Even "amnesia" is not just the simple loss of memory as portrayed in movies, but a complex phenomena with several sub-categories.
http://en.wikipedia.org/wiki/Amnesia
Note also that while she may be
remembering stuff from childhood, it's quite possible that these memories are not completely accurate, or even real. One thing you should recognize about memory is it's incredible plasticity and adaptability. The brain doesn't record events, like a video camera, so much as build models of them; networks of sensory images, emotions, sequences of events, and associations with other similar memories. And these models can be influenced and reshaped by further experience, even to the point where you
remember things that never happened (eyewitness testimony is generally considered among the weakest forms of legal evidence for this reason, for example).

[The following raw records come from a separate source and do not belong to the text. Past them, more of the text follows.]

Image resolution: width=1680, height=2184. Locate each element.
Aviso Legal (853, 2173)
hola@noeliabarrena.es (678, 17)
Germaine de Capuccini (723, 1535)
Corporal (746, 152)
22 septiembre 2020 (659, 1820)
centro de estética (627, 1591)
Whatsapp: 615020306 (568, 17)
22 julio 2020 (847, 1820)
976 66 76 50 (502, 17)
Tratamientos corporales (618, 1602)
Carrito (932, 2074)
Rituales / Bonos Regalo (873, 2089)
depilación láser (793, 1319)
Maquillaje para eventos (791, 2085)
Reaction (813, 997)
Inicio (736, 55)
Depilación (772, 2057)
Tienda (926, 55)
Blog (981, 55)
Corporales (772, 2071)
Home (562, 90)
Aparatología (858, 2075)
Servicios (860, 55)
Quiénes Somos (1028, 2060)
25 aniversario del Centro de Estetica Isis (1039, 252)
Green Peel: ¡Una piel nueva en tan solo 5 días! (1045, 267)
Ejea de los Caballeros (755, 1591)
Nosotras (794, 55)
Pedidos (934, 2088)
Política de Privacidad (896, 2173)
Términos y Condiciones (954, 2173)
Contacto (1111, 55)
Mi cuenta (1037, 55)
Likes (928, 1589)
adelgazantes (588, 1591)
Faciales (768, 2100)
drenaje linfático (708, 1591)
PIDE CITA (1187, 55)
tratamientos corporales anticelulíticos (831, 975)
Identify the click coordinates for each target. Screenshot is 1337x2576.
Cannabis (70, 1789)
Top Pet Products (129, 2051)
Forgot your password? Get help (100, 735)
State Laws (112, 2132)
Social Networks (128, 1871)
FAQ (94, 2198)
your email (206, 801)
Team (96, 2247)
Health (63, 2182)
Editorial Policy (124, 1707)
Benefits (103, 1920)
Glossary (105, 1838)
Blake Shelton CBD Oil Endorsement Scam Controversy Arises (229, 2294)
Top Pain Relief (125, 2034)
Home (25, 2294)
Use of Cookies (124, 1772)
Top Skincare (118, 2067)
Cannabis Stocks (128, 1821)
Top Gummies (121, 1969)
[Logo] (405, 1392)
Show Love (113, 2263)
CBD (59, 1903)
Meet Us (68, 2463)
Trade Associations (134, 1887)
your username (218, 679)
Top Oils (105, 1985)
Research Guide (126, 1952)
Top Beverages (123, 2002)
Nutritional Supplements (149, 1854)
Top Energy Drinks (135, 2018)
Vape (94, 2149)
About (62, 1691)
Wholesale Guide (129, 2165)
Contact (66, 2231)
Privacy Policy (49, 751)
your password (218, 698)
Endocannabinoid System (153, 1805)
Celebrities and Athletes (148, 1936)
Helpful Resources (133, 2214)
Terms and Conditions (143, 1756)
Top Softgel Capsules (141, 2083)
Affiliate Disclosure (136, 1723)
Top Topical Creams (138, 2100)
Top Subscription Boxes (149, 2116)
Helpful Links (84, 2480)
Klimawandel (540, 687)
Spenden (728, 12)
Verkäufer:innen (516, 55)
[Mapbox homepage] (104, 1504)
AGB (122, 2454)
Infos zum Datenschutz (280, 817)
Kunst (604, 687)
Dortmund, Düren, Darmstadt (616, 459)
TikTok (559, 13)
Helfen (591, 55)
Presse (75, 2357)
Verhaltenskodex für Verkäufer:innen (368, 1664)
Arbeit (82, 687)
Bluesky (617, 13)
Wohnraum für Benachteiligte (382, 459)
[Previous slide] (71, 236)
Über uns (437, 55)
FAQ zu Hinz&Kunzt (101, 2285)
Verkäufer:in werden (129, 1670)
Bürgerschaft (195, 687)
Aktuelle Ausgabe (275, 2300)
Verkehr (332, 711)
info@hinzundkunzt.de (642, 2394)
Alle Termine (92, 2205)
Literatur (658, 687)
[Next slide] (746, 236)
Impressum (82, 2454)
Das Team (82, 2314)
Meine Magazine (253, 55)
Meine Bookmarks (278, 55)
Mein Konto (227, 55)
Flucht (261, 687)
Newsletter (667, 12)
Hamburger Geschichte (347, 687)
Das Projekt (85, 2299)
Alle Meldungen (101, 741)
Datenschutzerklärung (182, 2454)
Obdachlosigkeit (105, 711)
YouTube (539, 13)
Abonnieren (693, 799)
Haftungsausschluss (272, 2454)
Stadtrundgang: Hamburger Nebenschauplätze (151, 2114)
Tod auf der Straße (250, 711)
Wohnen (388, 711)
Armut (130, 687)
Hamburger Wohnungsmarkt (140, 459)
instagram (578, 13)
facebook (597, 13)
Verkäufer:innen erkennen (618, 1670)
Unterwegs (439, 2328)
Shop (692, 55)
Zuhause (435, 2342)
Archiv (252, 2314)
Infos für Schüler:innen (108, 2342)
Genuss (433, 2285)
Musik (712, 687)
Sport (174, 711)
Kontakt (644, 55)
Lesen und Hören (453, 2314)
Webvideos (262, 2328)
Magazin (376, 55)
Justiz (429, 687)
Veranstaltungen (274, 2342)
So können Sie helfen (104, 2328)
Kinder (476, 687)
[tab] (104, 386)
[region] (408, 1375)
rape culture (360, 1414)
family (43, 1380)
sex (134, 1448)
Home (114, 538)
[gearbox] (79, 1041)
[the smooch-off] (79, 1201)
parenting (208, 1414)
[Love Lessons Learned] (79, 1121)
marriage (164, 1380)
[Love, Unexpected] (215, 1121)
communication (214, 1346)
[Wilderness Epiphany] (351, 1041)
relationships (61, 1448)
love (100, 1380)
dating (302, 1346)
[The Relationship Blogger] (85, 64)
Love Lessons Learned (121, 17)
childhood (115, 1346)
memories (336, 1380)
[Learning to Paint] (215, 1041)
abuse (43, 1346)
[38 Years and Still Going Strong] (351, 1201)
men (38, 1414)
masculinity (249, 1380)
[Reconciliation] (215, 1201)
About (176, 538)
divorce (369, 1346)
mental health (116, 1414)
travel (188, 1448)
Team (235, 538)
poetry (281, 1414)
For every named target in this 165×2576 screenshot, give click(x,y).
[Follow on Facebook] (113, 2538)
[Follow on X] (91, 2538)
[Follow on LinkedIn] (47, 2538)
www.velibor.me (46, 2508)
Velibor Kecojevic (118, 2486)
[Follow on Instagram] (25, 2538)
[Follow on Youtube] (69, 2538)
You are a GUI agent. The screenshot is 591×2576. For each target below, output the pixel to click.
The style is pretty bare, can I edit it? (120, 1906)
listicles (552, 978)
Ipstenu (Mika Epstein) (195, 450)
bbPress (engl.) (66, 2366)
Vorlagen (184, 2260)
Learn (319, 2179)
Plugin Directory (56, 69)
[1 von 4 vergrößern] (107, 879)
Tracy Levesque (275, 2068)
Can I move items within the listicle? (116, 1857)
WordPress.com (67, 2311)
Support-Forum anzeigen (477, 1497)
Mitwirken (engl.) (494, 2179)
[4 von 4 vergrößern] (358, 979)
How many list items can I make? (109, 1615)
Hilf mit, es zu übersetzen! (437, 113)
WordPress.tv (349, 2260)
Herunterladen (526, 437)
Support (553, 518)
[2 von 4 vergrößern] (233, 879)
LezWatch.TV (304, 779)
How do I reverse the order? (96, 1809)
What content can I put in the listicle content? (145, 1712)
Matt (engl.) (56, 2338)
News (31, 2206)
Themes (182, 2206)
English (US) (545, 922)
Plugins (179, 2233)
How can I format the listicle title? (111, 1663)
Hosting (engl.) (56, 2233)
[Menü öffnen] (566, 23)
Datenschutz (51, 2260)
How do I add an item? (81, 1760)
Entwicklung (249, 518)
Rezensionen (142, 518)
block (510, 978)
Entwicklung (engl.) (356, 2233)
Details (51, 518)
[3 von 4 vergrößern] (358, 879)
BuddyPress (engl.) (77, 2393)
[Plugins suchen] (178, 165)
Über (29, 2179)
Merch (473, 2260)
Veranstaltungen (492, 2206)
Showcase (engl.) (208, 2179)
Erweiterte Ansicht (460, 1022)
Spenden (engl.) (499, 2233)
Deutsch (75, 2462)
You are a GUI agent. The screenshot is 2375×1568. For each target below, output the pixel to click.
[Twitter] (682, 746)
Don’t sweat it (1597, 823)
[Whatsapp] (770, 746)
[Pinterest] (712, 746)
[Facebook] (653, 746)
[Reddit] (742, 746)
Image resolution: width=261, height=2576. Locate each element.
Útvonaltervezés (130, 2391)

So I would suspect then that what she is really experiencing is an assembly of specific real events and bits and pieces from other sources, such as generalized recollection of her daily routine at that age and general knowledge of how schools operate taken from experience, TV, reading and other sources.
For some unknown reason her brain suddenly decided that the last 17 years never happened, and that she's still a schoolgirl, and as a consequence re-adapted itself to provide her with an environment of memories, images, and feelings that fit that paradigm. How much of this consists of things she
actually experienced at that age is unknown.